Ruth – economic migrant or environmental refugee?
The biblical story of Ruth and her mother-in-law Naomi has always been a favourite of mine – so much so that we named one of our daughters Naomi-Ruth. There are many themes that emerge: God’s provision through hardship, welcoming the foreigner, duty to extended family, generous hospitality, love for God, family and neighbour. There’s also the importance of a book centred on the experiences, relationships and resilience of women, in a time and culture when women were marginalized… and of course it’s a classic love story. However, my focus for this blog is that Ruth is also about agriculture and economics.
Naomi and her family were environmental refugees, forced by famine (1:1) and crop failure to flee to Moab, where one of her sons married Ruth, a Moabite. We don’t know why Naomi’s husband and two sons died there (1:3-5), but poverty, starvation and disease are the lot of the landless poor in most cultures. And so Naomi and Ruth (who remarkably chose to follow her) became economic migrants again, returning to Naomi’s birthplace after hearing that there was now food in Judah (1:6).

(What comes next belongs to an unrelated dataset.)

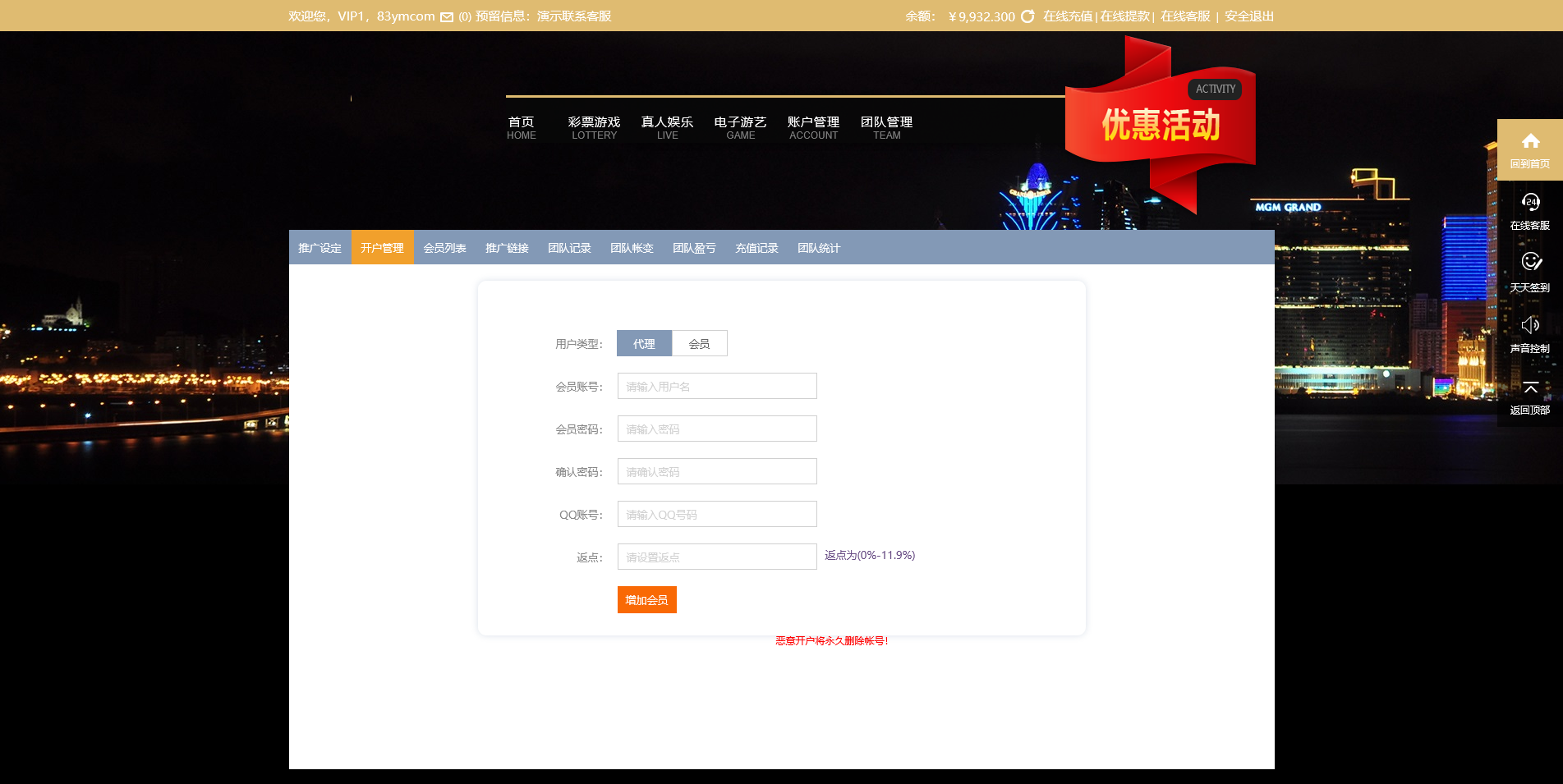Click the 安全退出 logout link
Viewport: 1563px width, 784px height.
click(1248, 16)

They arrived with nothing and Ruth set out to find food, gleaning leftovers in the field margins of a distant relative of Naomi’s, Boaz (2:2–23). In today’s urbanized world Ruth might have become a ‘dumpster diver’ or ‘skipper’, sifting through society’s leftovers. Eventually, with some matchmaking from Naomi (3:1–18), Boaz married Ruth and their child became grandfather to King David (4:13–22).
It all seems rather rural, romantic and quaint, but it’s a story of great relevance to a world of environmental change and stress. Accurate statistics are difficult to find, but tens of millions of people are leaving ancestral lands through desertification, drought, flood, sea-level rise, climate chaos, and soil erosion, with western nations and regional capitals proving to be irresistible magnets. Today’s Ruth and Naomi are washed up in boats on Mediterranean shores, smuggled in the backs of trucks, caught crossing the Mexican border, or living in shanty towns in Cairo, Shanghai, Lima and Mumbai.
Boaz’ response is to welcome the migrant refugee. He’s simply following biblical injunctions: ‘When you reap the harvest of your land, do not reap to the very edges of your field or gather the gleanings of your harvest. Leave them for the poor and for the foreigner residing among you. I am the Lord your God.’ (Leviticus 23:22; also 19:9–10, Deut. 24:19-21). How we farm, how we produce food, how we treat the natural riches of creation are not matters of economics or efficiency alone. They are moral choices and acts of worship – either of God or mammon. The earth is the Lord’s, not just the fields and crops, but the fossil fuels, the wildlife and people, the soil and oceans. They are ours to work and till, but never to own absolutely, nor to over-exploit to the harm of the poor, the refugee, or other species.
Ruth and Naomi only survive because their redeemer-kinsman, Boaz, knows that field margins are more important than profit margins. The bottom line is measured not only on the balance sheet but in the scales of God’s justice. If our farming, business, shopping or investments are harming the landless poor or destroying the remaining marginal habitats for wildlife, then our work has become idolatrous and our worship empty. It may seem a long way from Ruth to palm oil plantations, fossil fuel divestment, and attitudes to mass migration, but maybe Ruth is a lot nearer than we think.